As caixas secas são pequenas e mais leves, e esse tipo de transmissão aguenta menos torque, e por gerar menos aquecimento, também necessita de menos lubrificação nas embreagens. É como se a quantidade de óleo que esse tipo de transmissão precisa, representasse aproximadamente um terço do necessário para a caixa úmida.

Câmbios de dupla embreagem

Nesse caso, como já mencionamos, a embreagem que funciona submersa no óleo, são as mais comuns atualmente que estão presentes nos carros, principalmente nos mais potentes, que exigem que a troca de marcha seja rápida.

Dentre os modelos estão o DSG da Volkswagen, os modelos Audi, PDK da Porsche, entre outros modelos de seis marchas.
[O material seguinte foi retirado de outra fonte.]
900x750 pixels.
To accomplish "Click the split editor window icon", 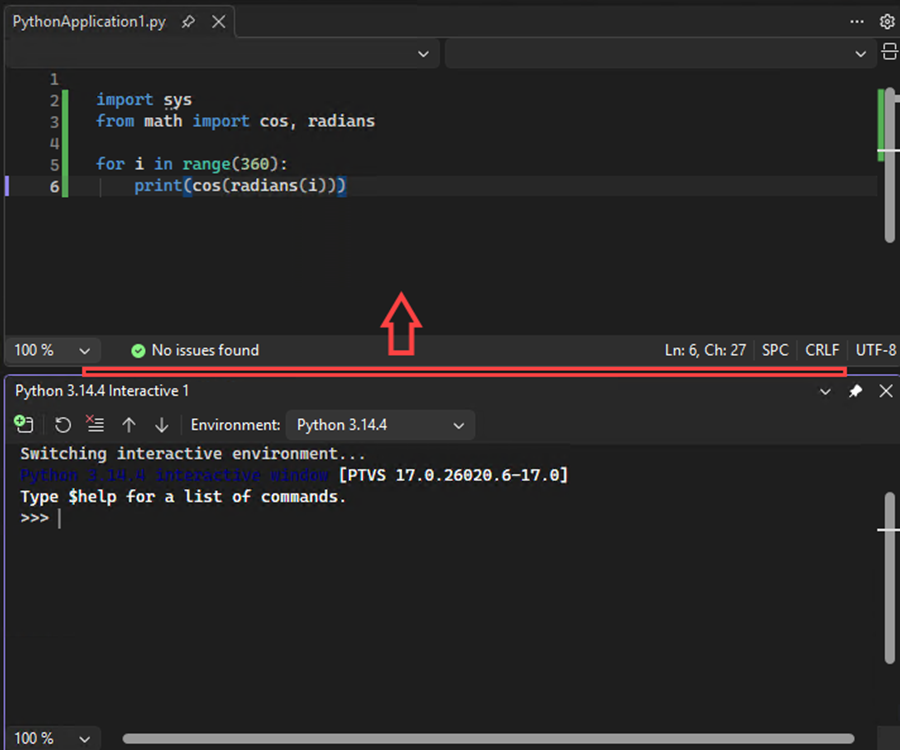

Enquanto que os modelos de sete marchas o EDC da Renault, o Mini e o BMW, são praticamente a mesma da versão do Tiggo 8.

Os câmbios que possuem a embreagem dupla a seco, com sete marchas, eram muito usados no DSG e no VW do Golf, Ford Focus, EcoSport e Fiesta, assim como o câmbio de seis marchas que estavam presentes nas versões anteriores, Tiggo 5X e 7.

Custo da manutenção

Assim como as tecnologias, os valores também mudam. A embreagem que é usada nesse tipo de transmissão foi feita para durar entre 250 mil a 350 mil km, mas a troca das embreagens secas, pode custar até cinco vezes mais do que a comum, enquanto que as de câmbio manual que são imersas no óleo pode chegar a sete vezes mais o valor das convencionais.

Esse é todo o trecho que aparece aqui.